• Work request:
Set down the full data below exactly as given, please.

[Start of Attachment]

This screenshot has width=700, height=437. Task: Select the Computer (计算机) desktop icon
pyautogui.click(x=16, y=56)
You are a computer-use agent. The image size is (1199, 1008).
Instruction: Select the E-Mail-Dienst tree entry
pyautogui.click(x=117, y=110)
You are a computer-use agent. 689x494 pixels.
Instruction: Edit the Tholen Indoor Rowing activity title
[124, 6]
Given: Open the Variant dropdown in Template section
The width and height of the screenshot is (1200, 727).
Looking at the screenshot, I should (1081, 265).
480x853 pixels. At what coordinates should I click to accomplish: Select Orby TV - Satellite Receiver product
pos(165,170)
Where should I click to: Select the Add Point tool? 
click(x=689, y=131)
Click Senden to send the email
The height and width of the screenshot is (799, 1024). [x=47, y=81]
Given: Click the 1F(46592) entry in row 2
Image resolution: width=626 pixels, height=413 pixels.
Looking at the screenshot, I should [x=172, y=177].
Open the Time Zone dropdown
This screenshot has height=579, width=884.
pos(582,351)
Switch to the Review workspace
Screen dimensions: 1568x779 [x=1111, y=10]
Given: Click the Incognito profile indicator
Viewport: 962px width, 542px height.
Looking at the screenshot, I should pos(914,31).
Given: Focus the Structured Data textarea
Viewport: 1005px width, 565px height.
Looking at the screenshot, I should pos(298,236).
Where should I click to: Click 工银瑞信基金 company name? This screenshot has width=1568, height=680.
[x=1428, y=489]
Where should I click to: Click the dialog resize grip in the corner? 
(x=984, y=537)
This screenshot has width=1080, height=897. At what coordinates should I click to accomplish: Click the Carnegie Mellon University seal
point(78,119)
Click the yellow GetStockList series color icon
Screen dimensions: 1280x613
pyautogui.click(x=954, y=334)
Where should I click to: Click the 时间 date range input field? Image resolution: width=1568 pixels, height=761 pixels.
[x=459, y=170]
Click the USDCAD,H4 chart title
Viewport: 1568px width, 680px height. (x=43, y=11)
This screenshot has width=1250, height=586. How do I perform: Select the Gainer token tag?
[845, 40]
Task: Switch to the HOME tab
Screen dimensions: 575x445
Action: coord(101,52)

[End of Attachment]

• Answer section:
This screenshot has width=700, height=437. Task: Select the Computer (计算机) desktop icon
pyautogui.click(x=16, y=56)
You are a computer-use agent. The image size is (1199, 1008).
Instruction: Select the E-Mail-Dienst tree entry
pyautogui.click(x=117, y=110)
You are a computer-use agent. 689x494 pixels.
Instruction: Edit the Tholen Indoor Rowing activity title
[124, 6]
Given: Open the Variant dropdown in Template section
The width and height of the screenshot is (1200, 727).
Looking at the screenshot, I should (1081, 265).
480x853 pixels. At what coordinates should I click to accomplish: Select Orby TV - Satellite Receiver product
pos(165,170)
Where should I click to: Select the Add Point tool? 
click(x=689, y=131)
Click Senden to send the email
The height and width of the screenshot is (799, 1024). [x=47, y=81]
Given: Click the 1F(46592) entry in row 2
Image resolution: width=626 pixels, height=413 pixels.
Looking at the screenshot, I should [x=172, y=177].
Open the Time Zone dropdown
This screenshot has height=579, width=884.
pos(582,351)
Switch to the Review workspace
Screen dimensions: 1568x779 [x=1111, y=10]
Given: Click the Incognito profile indicator
Viewport: 962px width, 542px height.
Looking at the screenshot, I should pos(914,31).
Given: Focus the Structured Data textarea
Viewport: 1005px width, 565px height.
Looking at the screenshot, I should pos(298,236).
Where should I click to: Click 工银瑞信基金 company name? This screenshot has width=1568, height=680.
[x=1428, y=489]
Where should I click to: Click the dialog resize grip in the corner? 
(x=984, y=537)
This screenshot has width=1080, height=897. At what coordinates should I click to accomplish: Click the Carnegie Mellon University seal
point(78,119)
Click the yellow GetStockList series color icon
Screen dimensions: 1280x613
pyautogui.click(x=954, y=334)
Where should I click to: Click the 时间 date range input field? Image resolution: width=1568 pixels, height=761 pixels.
[x=459, y=170]
Click the USDCAD,H4 chart title
Viewport: 1568px width, 680px height. (x=43, y=11)
This screenshot has width=1250, height=586. How do I perform: Select the Gainer token tag?
[845, 40]
Task: Switch to the HOME tab
Screen dimensions: 575x445
Action: coord(101,52)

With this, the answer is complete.